Task brief: The records must be retyped exactly, with no pictures included.

Exercise material:
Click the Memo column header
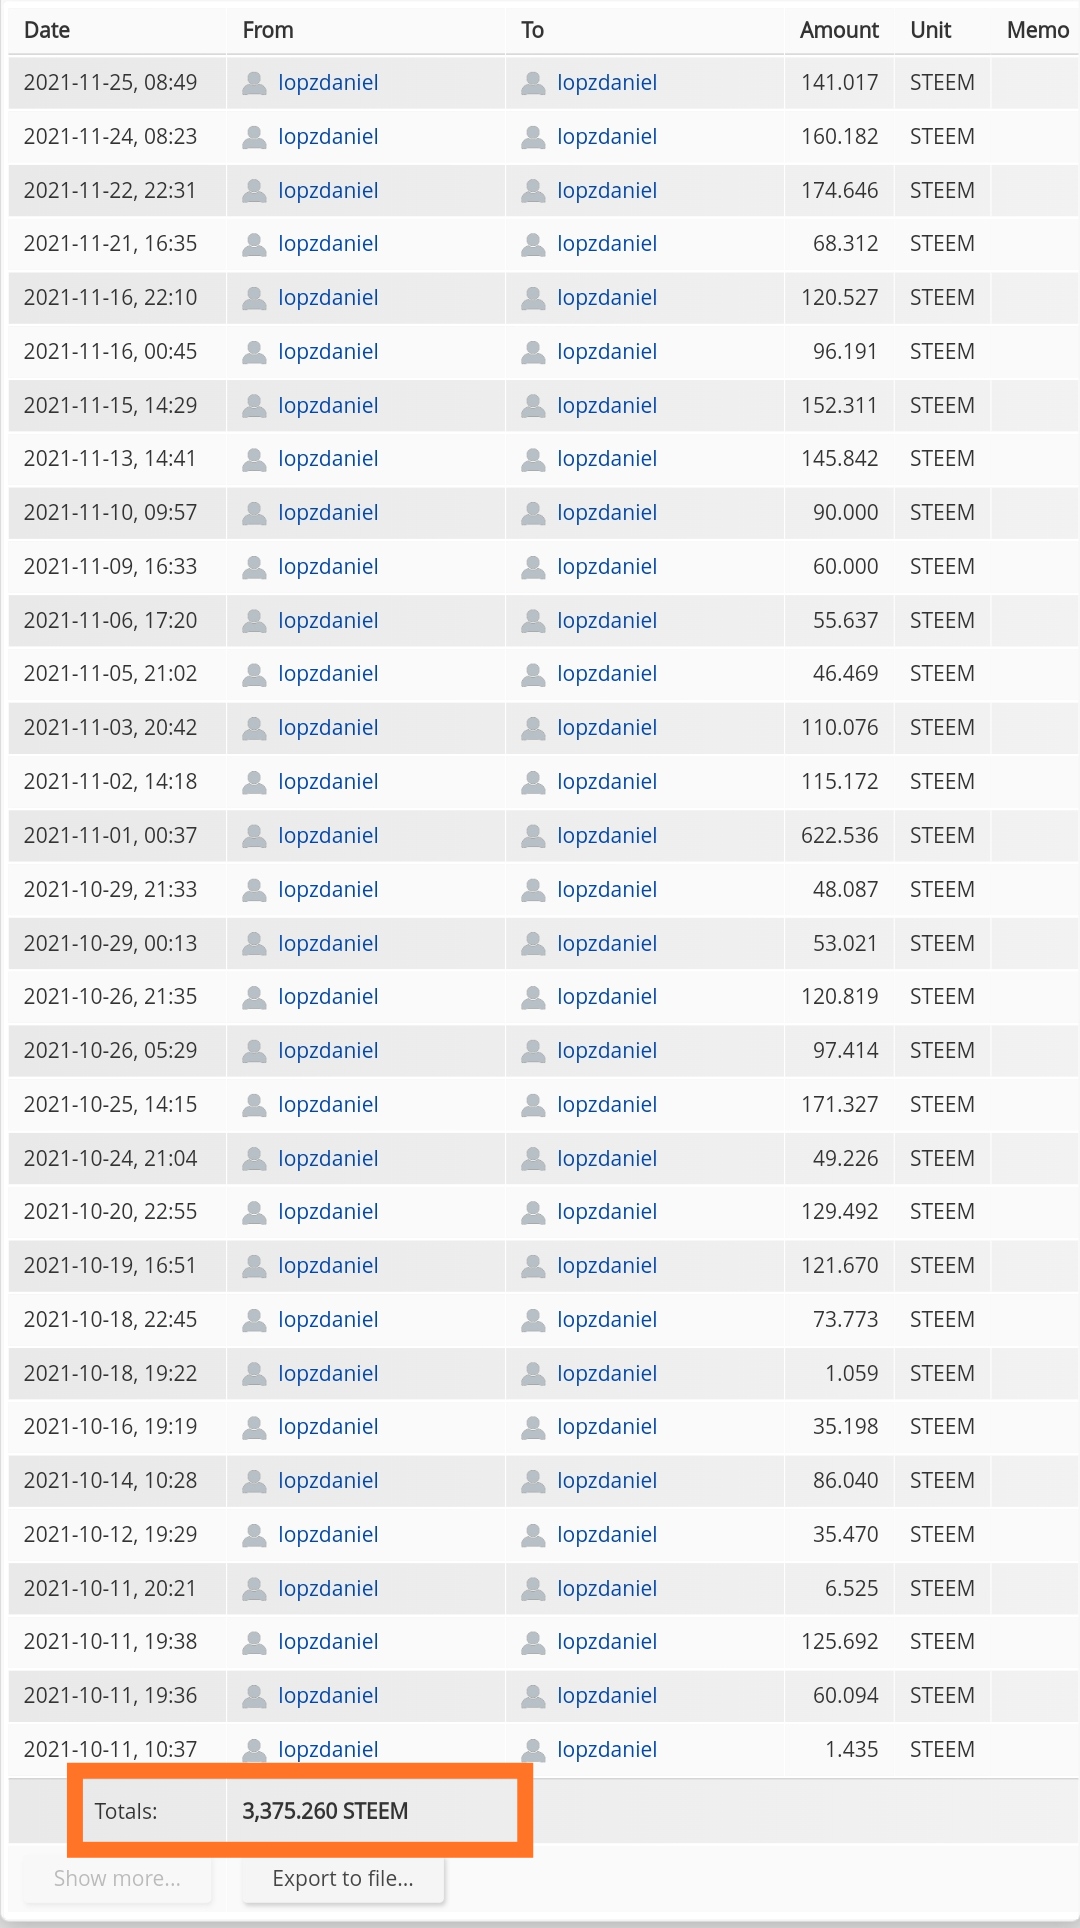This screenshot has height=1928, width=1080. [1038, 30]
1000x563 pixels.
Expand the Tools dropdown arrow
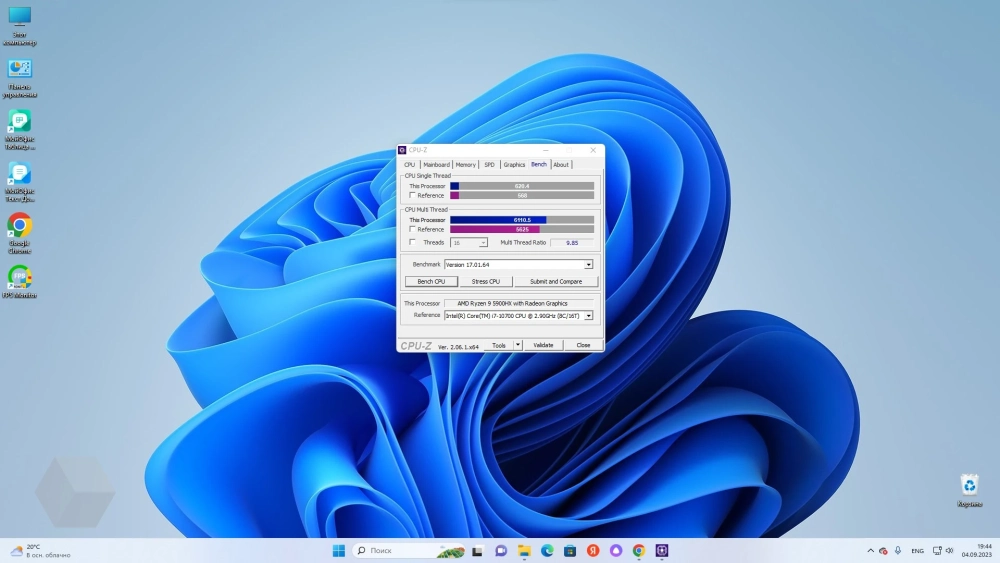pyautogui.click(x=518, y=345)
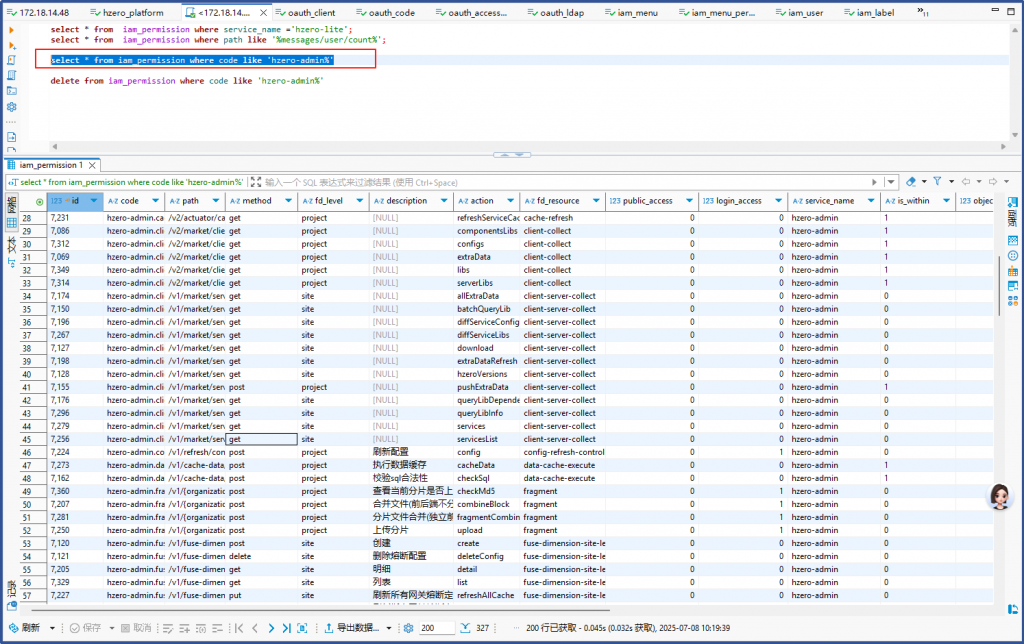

Written response:
Click the Memo column header
This screenshot has height=1928, width=1080. [1038, 30]
1000x563 pixels.
Expand the Tools dropdown arrow
pyautogui.click(x=518, y=345)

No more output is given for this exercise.